◆ **Text extract**:
9. Financing receivables:

In the normal course of business, Nomura extends financing to clients primarily in the form of collateralized agreements such as reverse repurchase agreements and securities borrowing transactions and loans. These financing receivables are recognized as assets on Nomura’s consolidated balance sheets and provide a contractual right to receive money either on demand or on future fixed or determinable dates.

 

Collateralized agreements

Collateralized agreements consist of reverse repurchase agreements disclosed as Securities purchased under agreements to resell and securities borrowing transactions disclosed as Securities borrowed in the consolidated balance sheets, including those executed under Gensaki Repo agreements. Reverse repurchase agreements and securities borrowing transactions principally involve the buying of government and government agency securities from customers under agreements that also require Nomura to resell these securities to those customers. Nomura monitors the value of the underlying securities on a daily basis to the related receivables, including accrued interest, and requests or returns additional collateral when appropriate. Reverse repurchase agreements and securities borrowing transactions are generally recorded in the consolidated balance sheets at the amount at which the securities are purchased with applicable accrued interest. No allowance for credit losses is generally recorded on these transactions due to the strict collateralization requirements.

Loans receivable

The key types of loans receivable recognized by Nomura are loans at banks, short-term secured margin loans, inter-bank money market loans and corporate loans.

Loans at banks include both retail and commercial secured and unsecured loans extended by licensed banking entities within Nomura such as The Nomura Trust & Banking Co., Ltd and Nomura Bank International plc. For both retail and commercial loans secured by real estate or securities, Nomura is exposed to the risk of a decline in the value of the underlying collateral. Loans at banks also include unsecured commercial loans provided to investment banking clients for relationship purposes. Nomura is exposed to risk of default of the counterparty, although these counterparties usually have high credit ratings. Where loans are secured by guarantees, Nomura is also exposed to the risk of default by the guarantor.

◆ **Data segment**:

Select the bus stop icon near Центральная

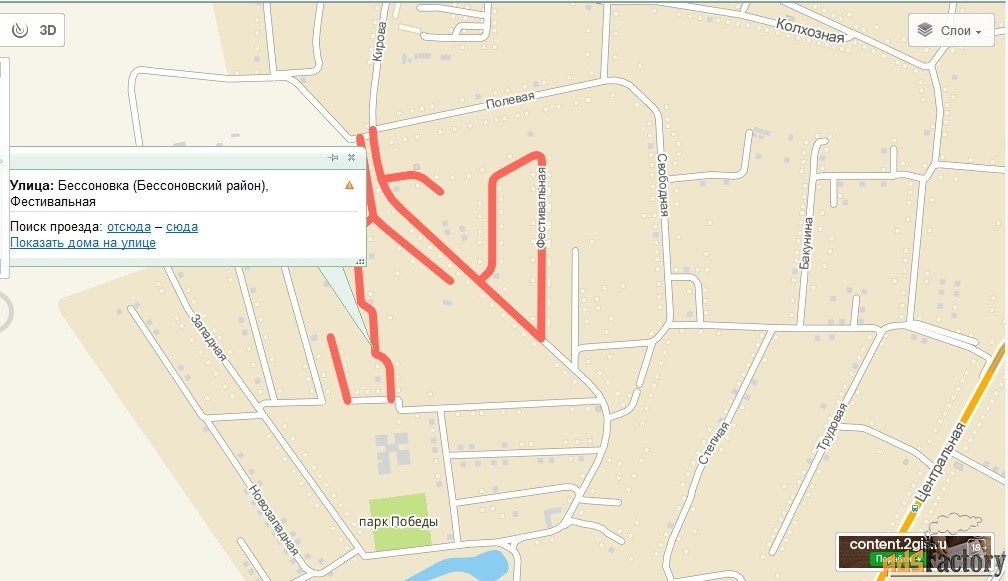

◆ **What is being asked**:
In the financing receivables text above, why does Nomura generally record no allowance for credit losses on reverse repurchase agreements and securities borrowing transactions? Answer in one to three sentences.

◆ **Full response**:
Nomura generally records no allowance for credit losses on these transactions because of their strict collateralization requirements. Nomura checks the value of the underlying securities against the related receivables every day. It asks for or returns additional collateral when appropriate.